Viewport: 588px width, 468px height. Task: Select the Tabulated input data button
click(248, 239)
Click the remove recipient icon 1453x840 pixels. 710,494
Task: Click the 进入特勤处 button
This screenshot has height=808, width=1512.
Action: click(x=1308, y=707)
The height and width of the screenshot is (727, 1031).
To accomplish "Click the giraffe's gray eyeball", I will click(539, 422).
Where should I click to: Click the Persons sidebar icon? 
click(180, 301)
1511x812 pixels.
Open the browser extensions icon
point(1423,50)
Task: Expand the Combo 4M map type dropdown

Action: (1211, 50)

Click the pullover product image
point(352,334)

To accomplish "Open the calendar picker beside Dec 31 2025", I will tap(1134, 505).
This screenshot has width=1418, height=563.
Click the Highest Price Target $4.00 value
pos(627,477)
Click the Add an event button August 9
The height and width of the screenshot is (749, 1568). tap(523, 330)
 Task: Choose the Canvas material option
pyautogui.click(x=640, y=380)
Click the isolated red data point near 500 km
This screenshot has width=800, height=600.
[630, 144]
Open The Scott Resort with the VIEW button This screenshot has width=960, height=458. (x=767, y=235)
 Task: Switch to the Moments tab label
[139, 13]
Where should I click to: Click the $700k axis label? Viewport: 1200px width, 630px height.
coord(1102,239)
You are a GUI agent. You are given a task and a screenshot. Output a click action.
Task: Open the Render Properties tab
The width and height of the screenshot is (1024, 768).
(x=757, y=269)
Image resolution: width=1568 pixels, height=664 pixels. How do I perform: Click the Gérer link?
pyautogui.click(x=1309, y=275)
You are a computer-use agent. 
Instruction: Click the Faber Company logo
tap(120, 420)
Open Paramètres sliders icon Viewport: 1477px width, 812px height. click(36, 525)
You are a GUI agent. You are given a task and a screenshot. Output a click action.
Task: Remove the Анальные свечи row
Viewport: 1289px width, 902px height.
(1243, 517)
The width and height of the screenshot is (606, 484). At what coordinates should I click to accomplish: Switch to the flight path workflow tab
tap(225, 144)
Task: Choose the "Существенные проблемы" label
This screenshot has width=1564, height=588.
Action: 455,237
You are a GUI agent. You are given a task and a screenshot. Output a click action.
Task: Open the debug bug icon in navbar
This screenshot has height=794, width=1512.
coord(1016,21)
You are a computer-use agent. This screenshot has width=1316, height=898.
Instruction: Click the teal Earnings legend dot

▸ What the task requires: The reply must consist solely of the lines from the one containing "Open Paramètres sliders" through the last line of the data, reproduced exactly.

▸ Output for this task:
Open Paramètres sliders icon Viewport: 1477px width, 812px height. click(36, 525)
You are a GUI agent. You are given a task and a screenshot. Output a click action.
Task: Remove the Анальные свечи row
Viewport: 1289px width, 902px height.
(1243, 517)
The width and height of the screenshot is (606, 484). At what coordinates should I click to accomplish: Switch to the flight path workflow tab
tap(225, 144)
Task: Choose the "Существенные проблемы" label
This screenshot has width=1564, height=588.
Action: 455,237
You are a GUI agent. You are given a task and a screenshot. Output a click action.
Task: Open the debug bug icon in navbar
This screenshot has height=794, width=1512.
coord(1016,21)
You are a computer-use agent. This screenshot has width=1316, height=898.
Instruction: Click the teal Earnings legend dot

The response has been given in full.